BOOST_FUSION_ADAPT_STRUCT(Definition, (std::string, name)(boost::optional<std::string>, value))

using Definitions = std::vector<Definition>;

template <typename Iterator, typename Skipper = qi::space_type>
struct grammar : qi::grammar<Iterator, Definitions(), Skipper>
{
    grammar() : grammar::base_type(start) {
        using namespace qi;

        name       = +(graph - '=');

        simple     = name;

        expression = raw [
                '(' >> expression >> ')'
              | simple >> *(char_("+-/*") >> expression)
              ];

        value      = expression;

        definition = name >> - ('=' > value);
        start      = *definition;
    }
  private:
    qi::rule<Iterator> simple;
    qi::rule<Iterator, std::string(), Skipper> expression, value;
    qi::rule<Iterator, std::string()/*no skipper*/> name;
    qi::rule<Iterator, Definition(),  Skipper> definition;
    qi::rule<Iterator, Definitions(), Skipper> start;
};

int main()
{
    using It = std::string::const_iterator;
    std::string const input = "p1 p2 =   (v21 +  v22)   p3=v31-v32    p4  p5=v5";
    It f(input.begin()), l(input.end());

    Definitions defs;
    if (qi::phrase_parse(f, l, grammar<It>(), qi::space, defs))
    {
        std::cout << "Parsed " << defs.size() << " definitions\n";
        for (auto const& def : defs)
        {
            std::cout << def.name;
            if (def.value)
                std::cout << " with value expression '" << *def.value << "'\n";
            else
                std::cout << " with no value expression\n";
        }
    } else
    {
        std::cout << "Parse failed\n";
    }

    if (f != l)
        std::cout << "Remaining unparsed input: '" << std::string(f,l) << "'\n";
}
sehe
  • 374,641
  • 47
  • 450
  • 633
0

I think I found the solution to the problem. Working together with my workmate.

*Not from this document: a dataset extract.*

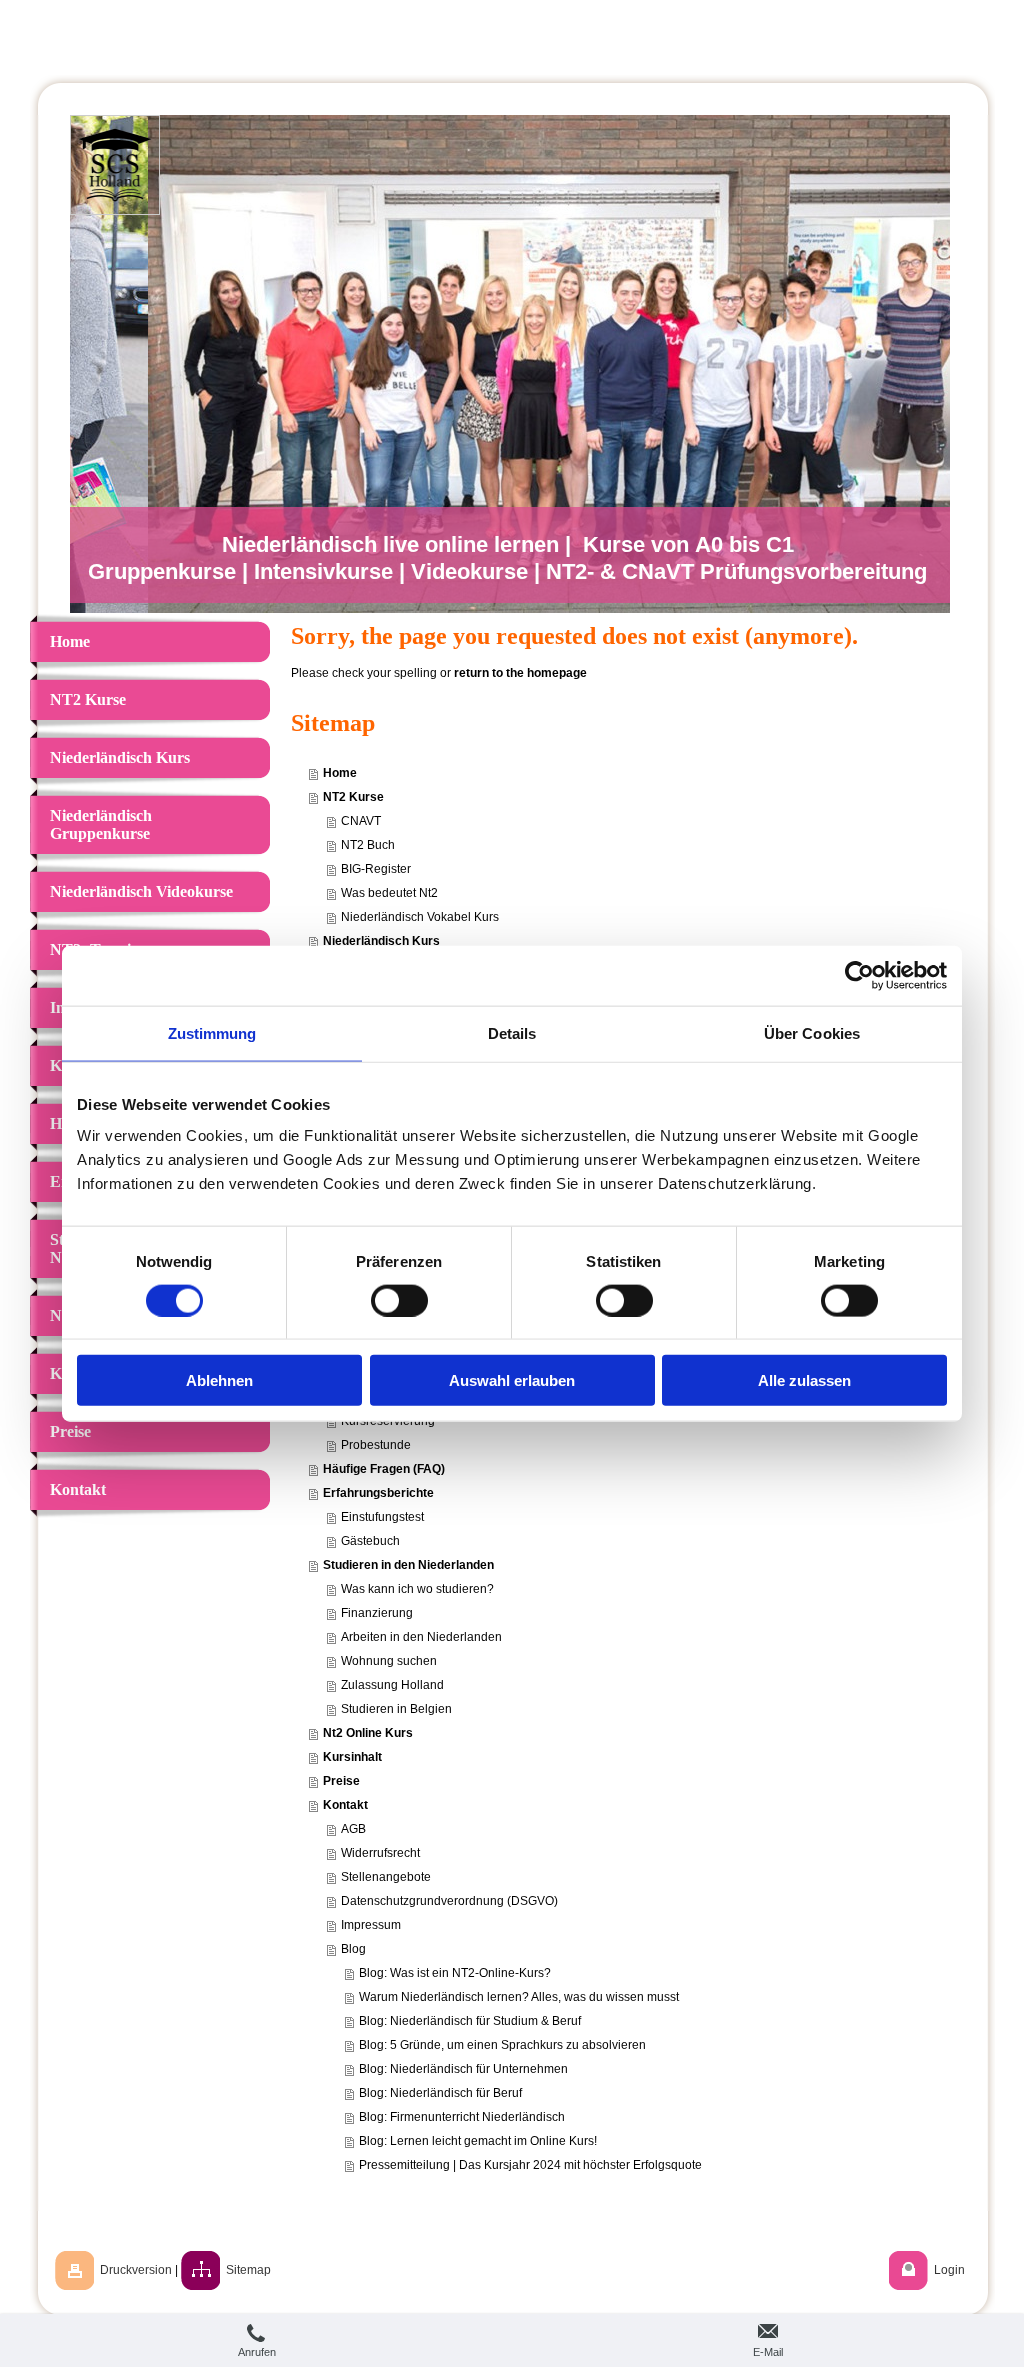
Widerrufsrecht (380, 1853)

The main idea is contained in the following example: http://regexr.com/38tjv

Regex:

(?:^|\s)(\b[a-zA-Z0-9]+\b|\b[a-zA-Z0-9]+\b\s*=\s*\b[a-zA-Z0-9\s\+\(\)]+?\b)(?=\s+\b[a-zA-Z0-9]+\b\s*=|\s*$|\s+\b[a-zA-Z0-9]+\b)

And here is the explanation:

    static const std::string kParameterRegEx = "(?:^|\\s)"                                                  // starts string or space before, not catched
        + "("                                                                                               // group of the parameter or parameter-value
            + "\\b" + kSuportedNamesCharsRegEx + "\\b"                                                      //      simple names
            + "|"                                                                                           //      or
            + "\\b" + kSuportedNamesCharsRegEx + "\\b\\s*=\\s*\\b" + kSuportedValuesCharsRegEx + "?\\b"     //      name-value
        + ")"                                                                                               // end group
        + "(?="                                                                                             // followed by group of
            + "\\s+\\b" + kSuportedNamesCharsRegEx + "\\b\\s*="                                             //      new parameter with value
            + "|"                                                                                           //      or
            + "\\s*$"                                                                                       //      end of string
            + "\\s+\\b" + kSuportedNamesCharsRegEx + "\\b"                                                  //      new parameter without value
        + ")";                                                                                              // end of following group

I hope it helps to other people who need to parse Cadence Spectre circuits.